The world has already warmed 0.8C and will rise to least 1.6 C even if all emissions of carbon and other greenhouse gases ended today, James Hansen, head of NASA’s Goddard Institute for Space Studies, told the conference.

A four-degree C warmer world is a very different planet and risks runaway climate change. Even two degrees C is not safe, Hansen said. 

“The last time the planet was two degrees C warmer was during the Pliocene (five to 2.4 million years ago) and sea levels were 25 metres higher,” he said. “If we burn all the fossil fuels (coal, oil, natural gas) we’re creating conditions that future generations will be unable to cope with.”

Even though a four-degree C warmer world “is choosing the suicidal path”, experts must avoid fuelling xenophobia with predictions of mass migrations and conflicts, says Francois Gemenne, research fellow at the Institute for Sustainable Development and International Relations in Paris.

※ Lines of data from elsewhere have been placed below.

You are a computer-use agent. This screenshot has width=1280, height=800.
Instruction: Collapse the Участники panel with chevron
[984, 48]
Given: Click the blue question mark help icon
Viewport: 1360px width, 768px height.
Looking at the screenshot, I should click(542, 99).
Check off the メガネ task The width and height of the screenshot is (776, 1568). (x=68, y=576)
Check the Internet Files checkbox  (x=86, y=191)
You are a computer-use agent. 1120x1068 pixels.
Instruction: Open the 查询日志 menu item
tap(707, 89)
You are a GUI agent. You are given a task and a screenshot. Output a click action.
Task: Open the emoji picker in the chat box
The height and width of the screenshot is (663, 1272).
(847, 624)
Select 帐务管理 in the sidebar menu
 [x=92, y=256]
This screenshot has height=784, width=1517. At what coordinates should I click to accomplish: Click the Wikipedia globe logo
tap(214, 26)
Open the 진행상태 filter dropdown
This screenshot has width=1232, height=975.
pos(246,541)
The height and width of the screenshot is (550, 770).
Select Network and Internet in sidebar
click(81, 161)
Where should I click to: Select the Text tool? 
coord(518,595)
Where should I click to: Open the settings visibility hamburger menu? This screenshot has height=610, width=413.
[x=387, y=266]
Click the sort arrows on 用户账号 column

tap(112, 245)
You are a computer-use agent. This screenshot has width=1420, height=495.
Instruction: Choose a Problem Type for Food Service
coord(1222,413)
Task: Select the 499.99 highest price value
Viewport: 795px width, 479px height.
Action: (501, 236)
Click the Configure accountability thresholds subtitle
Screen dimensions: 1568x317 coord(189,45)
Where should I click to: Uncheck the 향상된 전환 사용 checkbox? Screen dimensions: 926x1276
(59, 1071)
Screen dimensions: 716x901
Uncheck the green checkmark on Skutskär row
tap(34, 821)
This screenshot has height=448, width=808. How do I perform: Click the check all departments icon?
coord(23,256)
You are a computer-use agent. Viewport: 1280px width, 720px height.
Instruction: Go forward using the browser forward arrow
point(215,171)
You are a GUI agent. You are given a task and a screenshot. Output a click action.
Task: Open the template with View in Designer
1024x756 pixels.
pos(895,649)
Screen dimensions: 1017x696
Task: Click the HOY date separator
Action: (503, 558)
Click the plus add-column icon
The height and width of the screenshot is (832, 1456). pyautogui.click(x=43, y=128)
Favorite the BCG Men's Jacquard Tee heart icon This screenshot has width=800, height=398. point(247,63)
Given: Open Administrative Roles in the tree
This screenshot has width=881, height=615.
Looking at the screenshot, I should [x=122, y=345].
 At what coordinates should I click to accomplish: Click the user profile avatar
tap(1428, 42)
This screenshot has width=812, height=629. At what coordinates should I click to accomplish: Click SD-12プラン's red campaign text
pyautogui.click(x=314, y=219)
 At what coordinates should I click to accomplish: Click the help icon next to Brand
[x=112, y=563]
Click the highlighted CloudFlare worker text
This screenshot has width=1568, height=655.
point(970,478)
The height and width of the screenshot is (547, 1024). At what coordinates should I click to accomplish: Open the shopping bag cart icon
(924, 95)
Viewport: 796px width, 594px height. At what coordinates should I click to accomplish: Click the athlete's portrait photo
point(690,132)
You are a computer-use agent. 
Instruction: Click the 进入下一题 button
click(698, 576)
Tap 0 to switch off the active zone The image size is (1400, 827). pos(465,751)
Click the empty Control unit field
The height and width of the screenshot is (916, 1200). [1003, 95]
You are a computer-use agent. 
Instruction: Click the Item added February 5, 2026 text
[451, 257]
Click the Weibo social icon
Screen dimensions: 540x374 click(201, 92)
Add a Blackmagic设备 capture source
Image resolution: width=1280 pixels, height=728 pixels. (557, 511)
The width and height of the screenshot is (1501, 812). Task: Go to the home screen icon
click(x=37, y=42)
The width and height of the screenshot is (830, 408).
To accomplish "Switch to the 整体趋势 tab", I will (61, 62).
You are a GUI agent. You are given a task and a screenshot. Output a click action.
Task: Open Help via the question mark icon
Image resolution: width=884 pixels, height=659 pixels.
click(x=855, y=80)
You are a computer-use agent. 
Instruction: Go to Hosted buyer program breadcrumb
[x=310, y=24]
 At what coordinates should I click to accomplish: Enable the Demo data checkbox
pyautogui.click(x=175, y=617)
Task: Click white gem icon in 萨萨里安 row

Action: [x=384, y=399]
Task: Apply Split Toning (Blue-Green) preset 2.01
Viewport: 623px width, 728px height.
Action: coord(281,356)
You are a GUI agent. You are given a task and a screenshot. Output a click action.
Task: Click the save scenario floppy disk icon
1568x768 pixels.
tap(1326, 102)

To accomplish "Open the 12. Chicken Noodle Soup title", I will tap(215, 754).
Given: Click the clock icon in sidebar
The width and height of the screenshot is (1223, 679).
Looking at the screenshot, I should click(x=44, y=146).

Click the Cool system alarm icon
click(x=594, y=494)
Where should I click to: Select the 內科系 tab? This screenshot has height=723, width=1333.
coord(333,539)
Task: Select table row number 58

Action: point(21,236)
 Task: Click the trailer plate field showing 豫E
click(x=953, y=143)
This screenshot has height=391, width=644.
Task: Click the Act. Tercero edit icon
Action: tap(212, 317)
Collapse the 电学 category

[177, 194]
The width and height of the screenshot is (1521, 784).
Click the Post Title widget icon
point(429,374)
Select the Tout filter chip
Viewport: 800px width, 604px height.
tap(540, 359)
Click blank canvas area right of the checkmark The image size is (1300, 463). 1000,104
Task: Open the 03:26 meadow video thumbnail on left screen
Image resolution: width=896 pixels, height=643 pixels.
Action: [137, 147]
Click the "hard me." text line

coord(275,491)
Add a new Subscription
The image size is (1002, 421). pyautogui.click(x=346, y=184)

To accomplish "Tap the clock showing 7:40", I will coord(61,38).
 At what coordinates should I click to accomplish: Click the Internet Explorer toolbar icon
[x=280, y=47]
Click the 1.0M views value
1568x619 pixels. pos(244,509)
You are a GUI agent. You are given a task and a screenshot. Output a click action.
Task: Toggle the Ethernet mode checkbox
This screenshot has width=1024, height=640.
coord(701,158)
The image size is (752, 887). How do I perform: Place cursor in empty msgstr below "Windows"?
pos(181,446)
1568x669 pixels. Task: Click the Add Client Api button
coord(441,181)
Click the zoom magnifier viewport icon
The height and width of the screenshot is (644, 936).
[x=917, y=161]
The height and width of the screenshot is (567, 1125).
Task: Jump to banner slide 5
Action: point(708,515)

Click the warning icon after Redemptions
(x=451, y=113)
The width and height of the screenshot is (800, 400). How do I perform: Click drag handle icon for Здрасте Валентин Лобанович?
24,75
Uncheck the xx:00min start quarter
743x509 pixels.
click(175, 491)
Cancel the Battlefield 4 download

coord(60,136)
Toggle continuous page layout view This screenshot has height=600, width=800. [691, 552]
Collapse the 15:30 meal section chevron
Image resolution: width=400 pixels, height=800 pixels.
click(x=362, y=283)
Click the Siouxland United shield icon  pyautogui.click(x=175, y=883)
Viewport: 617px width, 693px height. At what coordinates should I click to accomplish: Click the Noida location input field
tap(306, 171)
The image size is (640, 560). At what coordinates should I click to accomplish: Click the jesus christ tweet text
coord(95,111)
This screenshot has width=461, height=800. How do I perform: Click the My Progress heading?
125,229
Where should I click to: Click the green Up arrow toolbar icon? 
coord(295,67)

“This also feeds into a security agenda of panic and paranoia,” Gemenne said.

At least 20 percent of humanity will be at high risk of severe flooding due to sea level rise and extreme rainfall events in the coming decades.

“Too many people live in low-lying deltas and other parts of the world that are becoming too dangerous to live in,” said Gemenne. They will be forced to move and often this movement will be permanent.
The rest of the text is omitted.